German eyewear manufacturer

MYKITA GmbH is a high-end eyewear design manufacturer based in Berlin, Germany, known internationally for its handcrafted eyeglasses and sunglasses.

==Company==
The company was founded by Harald Gottschling, Daniel Haffmans, Philipp Haffmans and Moritz Krüger in 2003. All of its products are hand-assembled in their manufactory, often referred to as Mykita Haus, in Berlin. In 2006, Mykita moved to Brunnenstraße in the Mitte district where the manufactory was based for another eight years before moving the current headquarters to the historical Pelikan-Haus in Berlin, Kreuzberg, in 2014. The name MYKITA is derived from "Kita" (a common abbreviation for Kindertagesstätte) and is a reference to the firm's first premises in a former day nursery.

In 2015, Harald Gottschling, Daniel Haffmans and Philipp Haffmans announced their resignation from the company, leaving Krüger as CEO and Creative Director.
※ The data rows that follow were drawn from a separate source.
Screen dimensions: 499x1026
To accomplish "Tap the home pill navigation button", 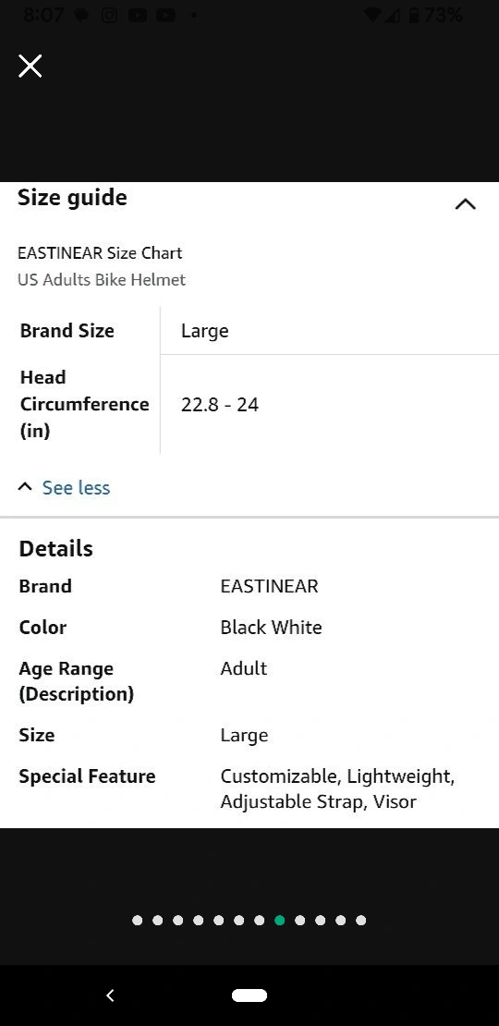I will (x=250, y=995).
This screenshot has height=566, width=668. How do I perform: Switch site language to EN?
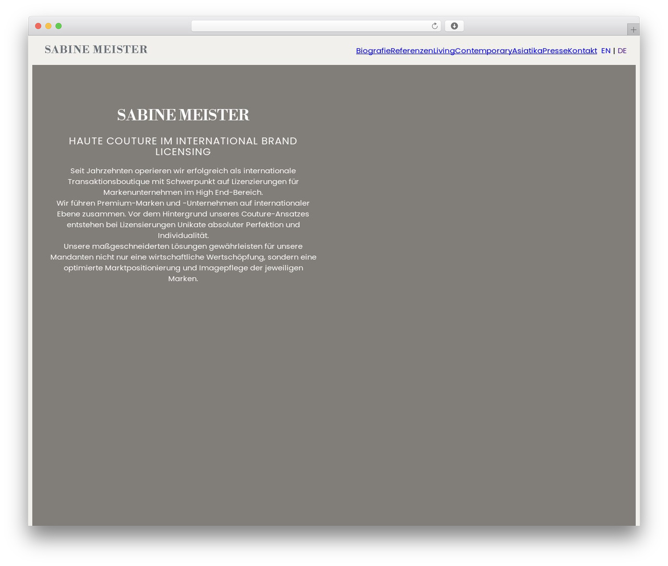(x=606, y=51)
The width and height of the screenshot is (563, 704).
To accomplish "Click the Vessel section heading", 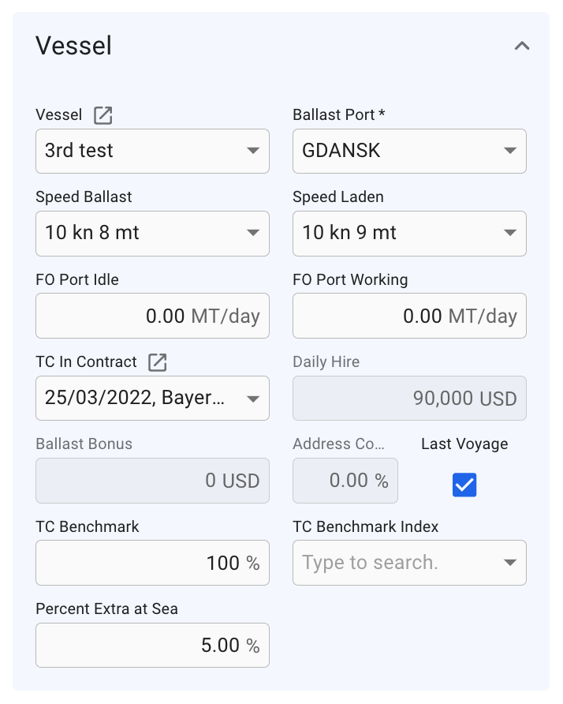I will click(74, 46).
In 2024, LVMH’s eyewear entity Thélios took a minority stake in Mykita.

==Products==
In 2004, Mykita launched its first metal-frame collection, Collection No1. The frames are made from stainless steel and feature a patented hingeless design with no screws or welded joints.
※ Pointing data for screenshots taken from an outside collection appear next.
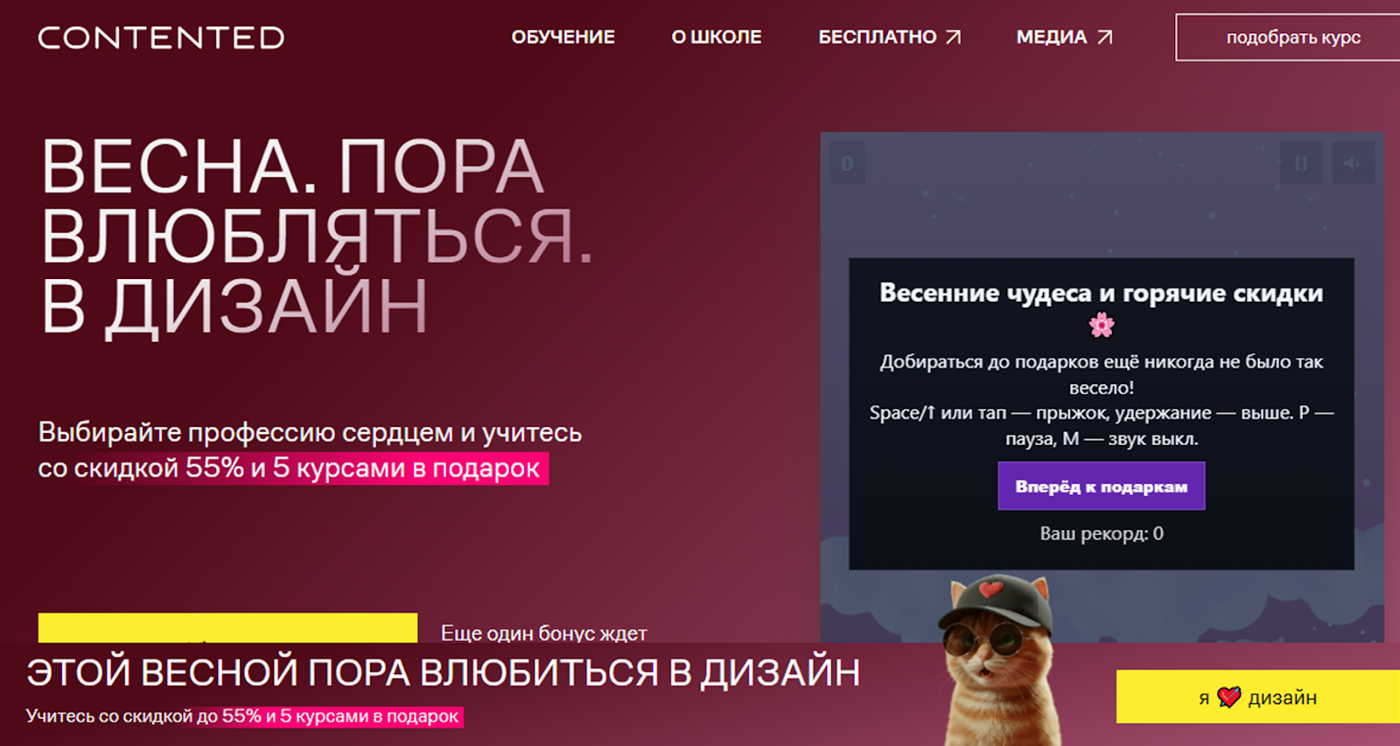Open the ОБУЧЕНИЕ menu
Screen dimensions: 1400x746
563,37
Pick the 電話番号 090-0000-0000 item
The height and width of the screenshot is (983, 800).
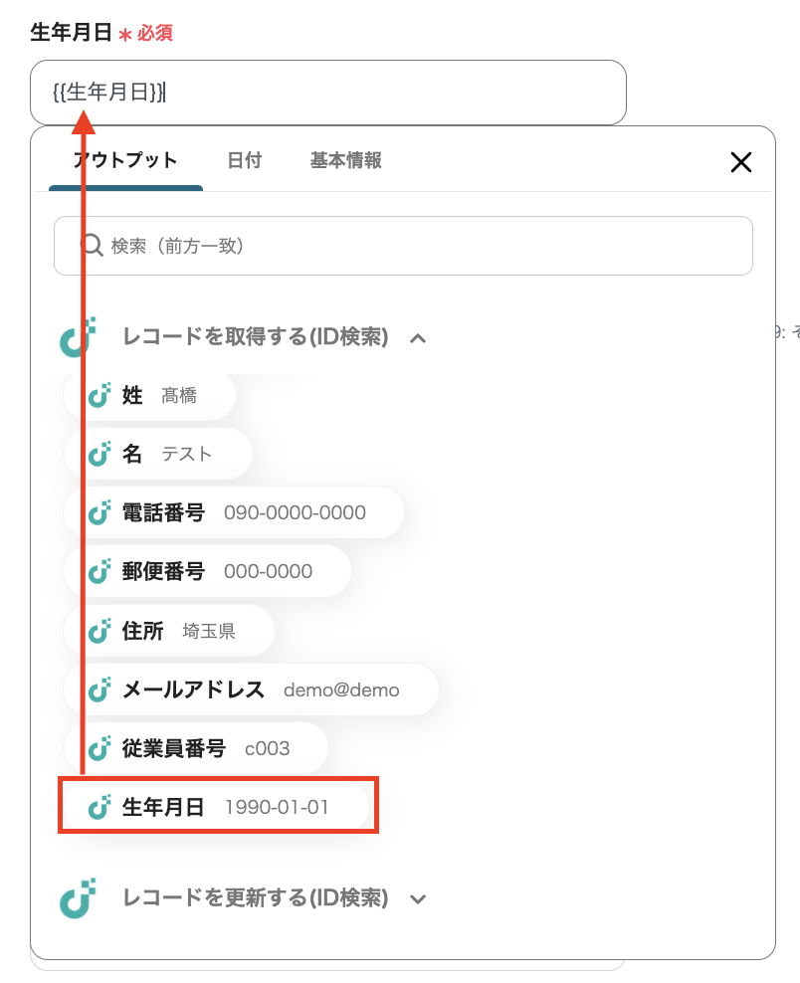pyautogui.click(x=235, y=513)
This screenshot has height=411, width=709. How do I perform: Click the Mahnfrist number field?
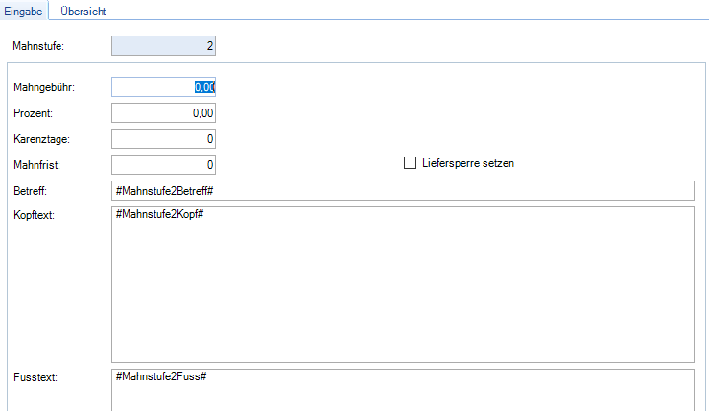[x=163, y=165]
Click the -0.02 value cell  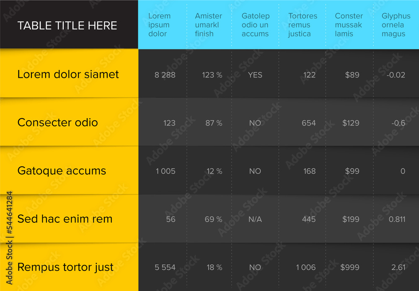396,75
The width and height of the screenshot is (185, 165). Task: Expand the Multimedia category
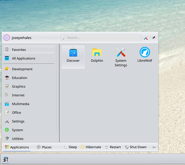[x=29, y=104]
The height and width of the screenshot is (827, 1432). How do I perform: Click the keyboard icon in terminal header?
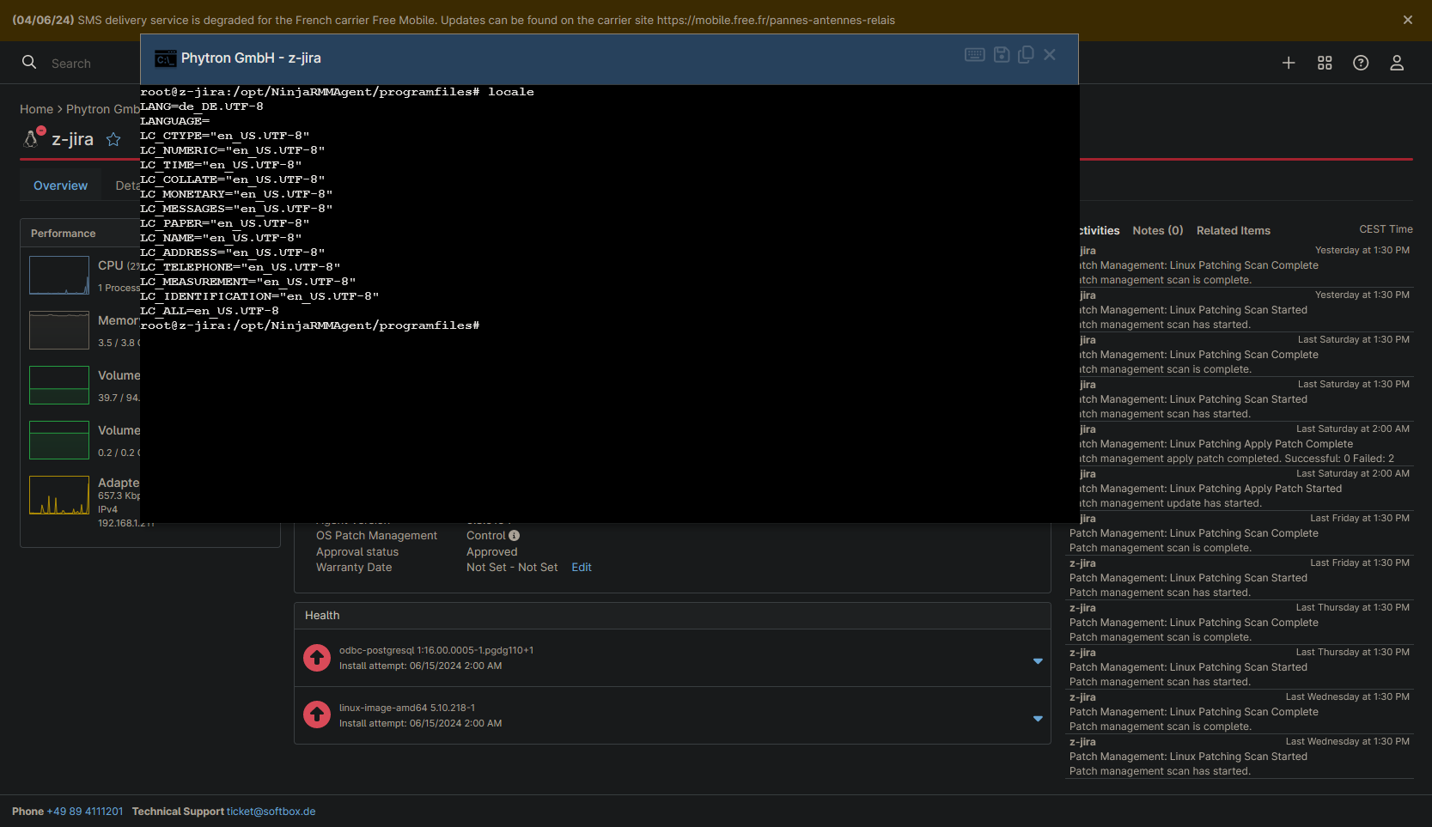tap(974, 55)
Collection No2, launched soon afterwards, comprises acetate frames and includes both prescription models and sunglasses. The Lite, Decades and Luxe lines were then also added to the product range. The Lite collection comprises the company's lightest models, which have an ultra-thin frame comprising just three parts. The Decades collection is based on spectacles forms from various eras of the 20th century. Luxe has an emphasis on naturally sourced materials.
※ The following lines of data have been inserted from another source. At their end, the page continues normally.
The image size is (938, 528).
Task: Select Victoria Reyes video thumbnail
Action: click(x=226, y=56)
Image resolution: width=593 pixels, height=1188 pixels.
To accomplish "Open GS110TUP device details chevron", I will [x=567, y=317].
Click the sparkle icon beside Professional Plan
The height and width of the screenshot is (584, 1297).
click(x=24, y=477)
In 2010, Mykita introduced MYLON, a new material based on polyamide and a first in the eyewear industry. The selective laser sintering (SLS) technique is used to make frames individually and without form-related restrictions. The entire production process is zero waste, with any unused powder being recycled for subsequent use. According to the manufacturer, MYLON provides a wide range of design options thanks to its lightness; in addition, the material's thermal adaptability means the frames are fully adjustable. The first MYLON collection was premiered at the Silmo eyewear fair in September 2011.

==Awards==
2010
Red Dot Design Award – Honorable Mention – (Collection Nr. 2: Dries black)
Red Dot Design Award – Won – (Collection Nr. 1 / Lite: Oda glossy gold)
iF Product Design Award – Won – (Collection Nr. 2: Dries topaz)

2011
iF Material Award – Won – (Mylon)

2012
Red Dot Design Award – Won - Communication Design 2012 - Editorial & Corporate Publishing – (MYKITA Book 8)

2013
German Design Award - Won - (MYKITA LITE HAAKON)

2015 - 2016
Iron Design Award - Won - MYKITA / Damir Doma: MADELEINE Sunglasses

==Collaborations==
In 2009 Mykita and German fashion designer Bernhard Willhelm launched a jointly developed eyewear collection. The mirrored sunglasses model ”Franz” from this collection enjoyed international media attention after being worn by actress Sarah Jessica Parker in the movie Sex and the City 2.
Further artists and fashion designers that Mykita have worked with include Moncler, Romain Kremer, Marios Schwab, and Alexandre Herchcovitch.

In March 2020, Mykita collaborated with camera manufacturer Leica on a sunglasses collection.

In April 2025, Mykita collaborated with German luggage manufacturer Rimowa on a collection of limited-edition eyewear.

==MYKITA Shops==
Mykita has 12 international retail locations, including Berlin, Cartagena, Copenhagen, Los Angeles, Monterrey, New York City, Paris, Tokyo, Osaka, Vienna, Washington DC, Zermatt and Zurich.